Тётя Поля моментально собрала два бабушкиных платья: одно домашнее, а другое – шелковое, белое, «парашютное», как его звала бабушка. Она слышала, как мама однажды сказала, что это платье очень прочное, из парашютного шёлка. Но Полечка, когда его шила, говорила, что оно «кобеднишное».
- Не перебивай меня, пожалуйста, - попросила внука бабушка, - я сама долго не понимала, что это значит, а Полечка на все мои расспросы только хмурилась и таинственное лицо делала. Это уж, я потом разгадала: кобеднишное, праздничное, к обедне надетое. Обедня – это такая служба в Церкви бывает. Там служат сначала…
- Да знаю я, знаю, - перебил внук, - заутреня, обедня, вечерня. И ещё поздняя вечерня и ранняя заутреня.
Бабушка решила тоже собрать кое-что из своих игрушек и книжек с картинками. Но Тётя Поля строго сказала, что можно взять только одну игрушку, одну книжку, коробку с цветными карандашами и тетрадь для рисования. Бабушка взяла карандаши и тетрадь она терпеть не могла рисование и всегда у неё всё криво-косо получалось. Бабушка подумала-подумала и решила: «Надо взять и подарить Володьке. Получится очень даже стильно, как говорит сестрица».
- Бабуська, хватит про всякую ерунду, - опять перебил внук, - давай дальше, про деревню и про Володьку.
Как ехали в поезде, бабушка помнит плохо. Помнит, что они с Полечкой на одной полке спали, на нижней. В вагоне было очень много людей, узлов, чемоданов. В дороге бабушке все время хотелось есть, пить, смотреть в окно и петь песни.
Взрослые угощали бабушку пирожками, зелёным луком, чёрным хлебом с солью и квасом. Кто-то, даже, угостил «петушком на палочке». Бабушка всем говорила спасибо и ни от чего не отказывалась. Полечка была в ужасе: «Я ж тебя целой до деревни не довезу. Наелась, как Антипкин щенок, посмотри, как пузо раздулось». И она не разрешила бабушке больше есть. Тогда бабушка пошла по вагону, туда, где играла гармошка и кто-то пел. Полечка, к счастью, в это время разговорилась с соседями и не заметила бабушкиного ухода.

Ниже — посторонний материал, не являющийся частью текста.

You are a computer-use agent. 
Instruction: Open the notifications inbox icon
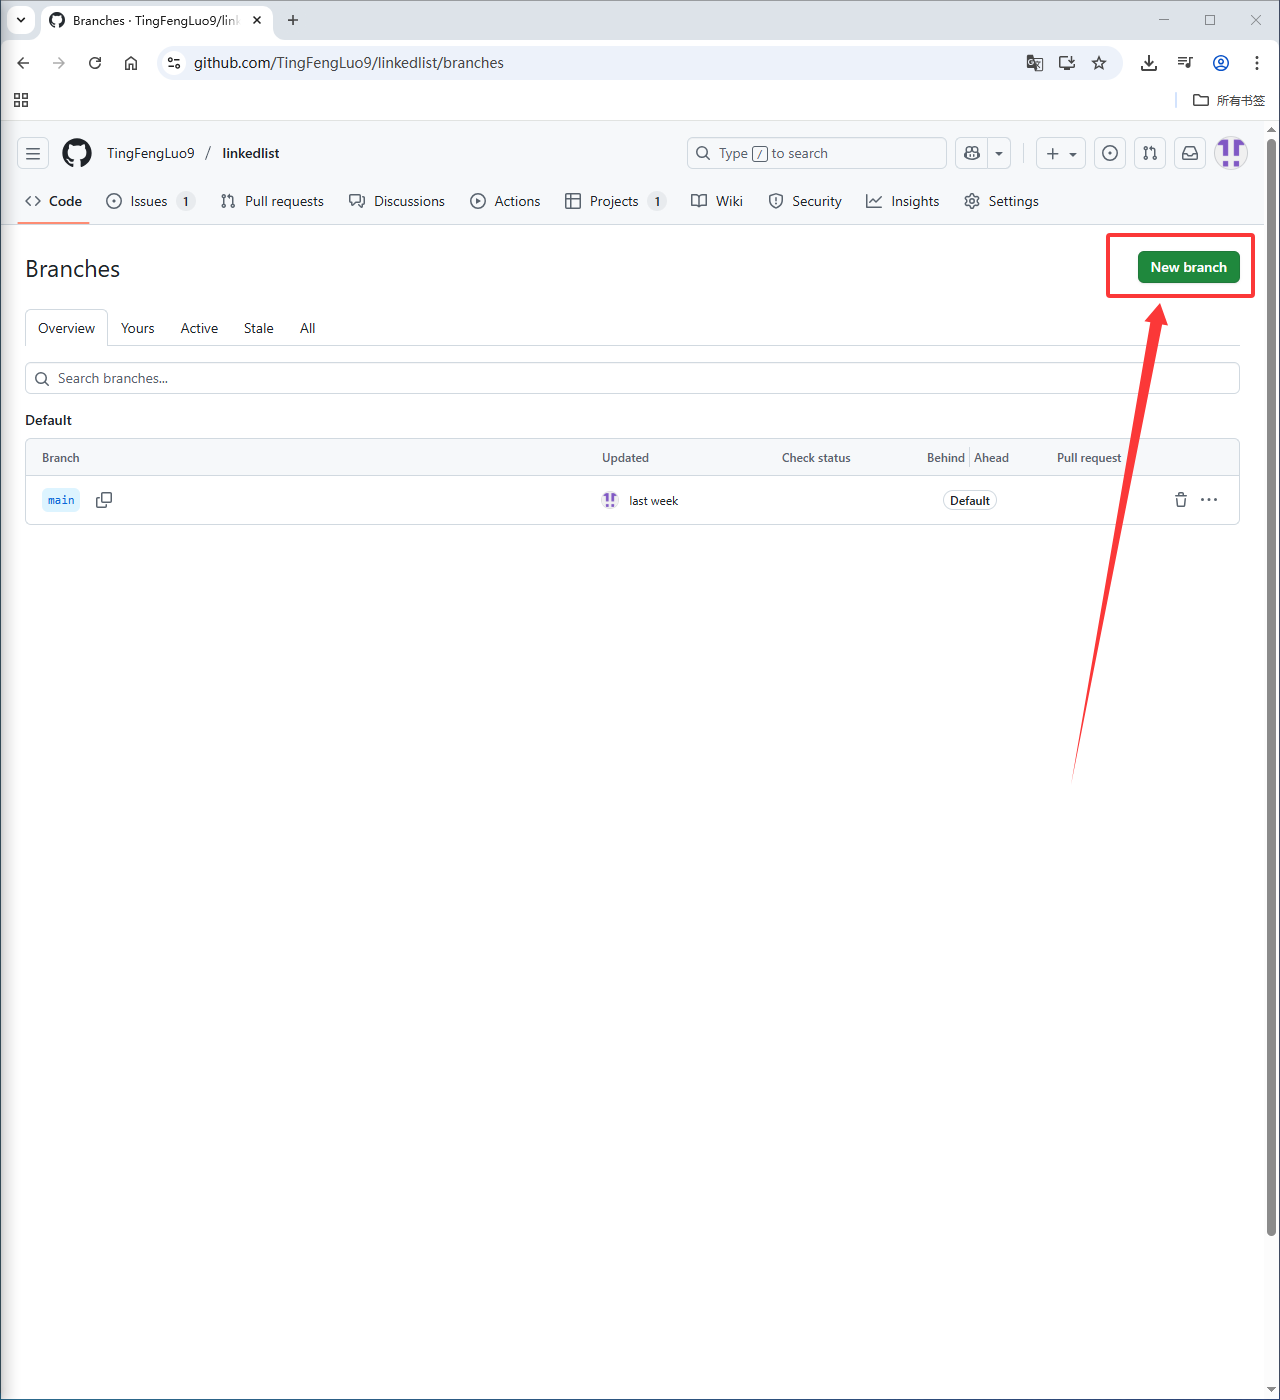(x=1190, y=153)
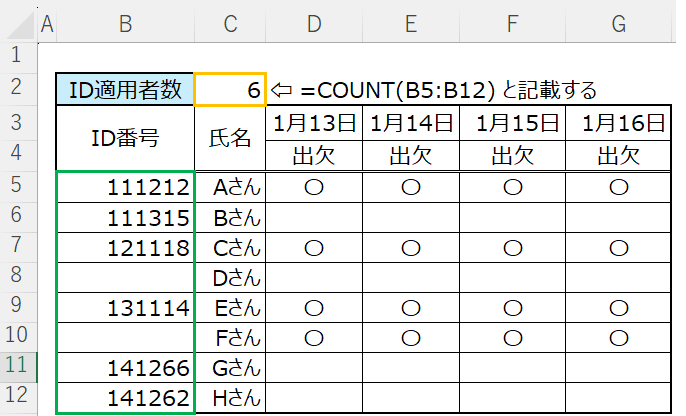Select the empty ID cell beside Dさん
Image resolution: width=686 pixels, height=416 pixels.
(x=126, y=276)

Бабушку усадили напротив гармониста и спросили: «Что будешь петь?» - «Кони сытыми бьют копытами», - бойко ответила бабушка. Взрослые рассмеялись, а гармонист сказал, что он споёт какую-нибудь другую про коней, и только он запел: «Чернобровая казачка подковала мне коня…», как появилась Тётя Поля и стала стягивать бабушку с полки, но все на неё зашикали и усадили рядышком. Гармонист продолжал петь, все хором подпевали припев. И Полечка, и бабушка тоже пели. Бабушке особенно нравилось: «…из под топота копыт» и «эй, эй, имя ты моё услышишь» и дальше опять: «из под топота копыт». Бабушке так хорошо было, что она мечтала, чтобы они ехали долго-долго. Полечке налили какую-то мутную жидкость в стакан, а бабушка пустилась в пляс и принялась объяснять окружающим очень сложное «па» под названием «ковырялочка» - стукнуть носком, потом пяткой, затем три раза основательно притопнуть обеими ногами, затем то же самое проделать другой ногой и всё завершить «верёвочкой» назад и вперёд, руки в боки, «самоваром». Гармонист стал бабушке подыгрывать, стараясь попасть в ритм, но поезд сильно дёрнулся и «верёвочка» закончилась бабушкиным падением на Тётю Полю. Та сгребла бабушку в охапку и потащила на их места. Взрослые проводили бабушку аплодисментами и хохотом, бабушка умудрилась сделать сначала «книксен» и следом глубокий «реверанс».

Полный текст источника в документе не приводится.